Updated by jorauch almost 6 years ago

  • Related to action #35877: [functional][u] Find out in post-fail-hook if system is I/O-busy added
Actions #24

Updated by jorauch almost 6 years ago

  • Status changed from Feedback to In Progress
  • Assignee changed from okurz to jorauch

Talked with okurz.

Our assumption: The upgrade systems have a "dirty" filesystem causing e.g. btrfs maintenance tasks to slow down the systems more than clean installation jobs. Then random test modules fail, e.g. inkscape.

To separate the concerns we have the following ideas:

  • Add new test suite "dirty system test" with normal timeout and explicit check for system responsiveness, e.g. starting krunner very often and check for the suggestions to popup (best directly after reboot)
  • update tests with TIMEOUT_SCALE=3 to exclude workload problems
Actions #25

Updated by lnussel almost 6 years ago

the force_cron_run test is meant to take care of triggering all cron jobs so they don't disturb later.

Actions #26

Updated by okurz almost 6 years ago

  • Status changed from In Progress to Feedback
  • Assignee changed from jorauch to okurz

lnussel wrote:

the force_cron_run test is meant to take care of triggering all cron jobs so they don't disturb later.

That's true, but still we see the update cases are more prone to fail for reason yet unknown. Could also be that the krunner itself needs more time to rebuild some cache or so. This is why I think #35877 could help.
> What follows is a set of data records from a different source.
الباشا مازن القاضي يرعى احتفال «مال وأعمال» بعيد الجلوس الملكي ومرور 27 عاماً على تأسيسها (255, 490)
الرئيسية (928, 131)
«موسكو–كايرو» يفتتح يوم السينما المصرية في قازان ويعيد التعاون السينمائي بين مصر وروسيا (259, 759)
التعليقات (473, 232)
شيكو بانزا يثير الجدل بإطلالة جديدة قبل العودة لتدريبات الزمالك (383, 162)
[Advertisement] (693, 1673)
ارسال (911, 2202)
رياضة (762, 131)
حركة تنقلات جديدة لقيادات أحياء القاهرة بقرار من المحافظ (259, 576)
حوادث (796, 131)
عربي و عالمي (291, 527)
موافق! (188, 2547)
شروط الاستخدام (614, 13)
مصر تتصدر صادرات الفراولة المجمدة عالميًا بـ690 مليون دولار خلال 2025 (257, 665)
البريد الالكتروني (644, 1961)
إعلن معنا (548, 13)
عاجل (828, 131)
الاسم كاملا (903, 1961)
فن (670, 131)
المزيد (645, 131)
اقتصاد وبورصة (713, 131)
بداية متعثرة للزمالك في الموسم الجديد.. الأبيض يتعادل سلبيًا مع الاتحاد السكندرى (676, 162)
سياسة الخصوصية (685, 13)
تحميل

Don't you think?

Actions #27

Updated by jorauch almost 6 years ago

  • Status changed from Feedback to In Progress
  • Assignee changed from okurz to jorauch

Additionally the force_cron_run is useless if we reboot in the meantime

Actions #28

Updated by mgriessmeier almost 6 years ago

  • Subject changed from [functional][opensuse][leap][medium][u] test fails in inkscape - typing too fast? to [functional][opensuse][leap][medium][u] first test after reboot fails in krunner, potential system overload (was: test fails in inkscape - typing too fast?)
  • Due date changed from 2018-05-08 to 2018-05-22
Actions #29

Updated by jorauch almost 6 years ago

We could either:

  • run force_cron_run after every reboot
  • change the complete order so there is no reboot in between
  • add a force_cron_run or wait to the reboot module

I'd prefer to just change the order since the reboot is not necessary for any of the following tests, but we would lose a snapshot.

Actions #30

Updated by okurz almost 6 years ago

  • Related to action #33571: [opensuse][functional][u][medium] test fails in shutdown - emoticon settings are opened added
Actions #31

Updated by jorauch almost 6 years ago

As discussed with okurz we should move the reboot before the shutdown
This is located in main_common.pm

Actions #32

Updated by jorauch almost 6 years ago

  • Status changed from In Progress to Feedback

PR created:
https://github.com/os-autoinst/os-autoinst-distri-opensuse/pull/5000

Waiting for merge and consequences in production

Actions #33

Updated by okurz almost 6 years ago

validation test was fine, PR merged. Triggered 200 test jobs with

for i in {1..100} ; do openqa_clone_job_o3 --skip-chained-deps 671977 TEST=okurz_poo30805_$i BUILD=241.1:poo30805 _GROUP="Development Leap" ; done
for i in {1..100} ; do openqa_clone_job_o3 --skip-chained-deps 672079 TEST=okurz_poo30805_$i BUILD=241.1:poo30805 _GROUP="Development Leap" ; done

-> https://openqa.opensuse.org/tests/overview?build=241.1%3Apoo30805&version=15.0&distri=opensuse&groupid=39

Please check statistics.

Actions #34

Updated by jorauch almost 6 years ago

There are a lot of obsolted, not sure what this status means?
In the overview there are no inkscape fails at least.
Can we close this or are the obsoleted a problem?

Actions #35

Updated by okurz almost 6 years ago

  • Related to action #35688: [opensuse][functional][u][sporadic][bsc#1091353][medium] Various unstable tests on o3 - inkscape added
Actions #36

Updated by okurz almost 6 years ago

I would not close this bug yet. I am working on #36117 and my idea is to create an explicit test module calling the desktop runner, see https://github.com/os-autoinst/os-autoinst-distri-opensuse/pull/5089
Afterwards we should again run some more tests to check statistics.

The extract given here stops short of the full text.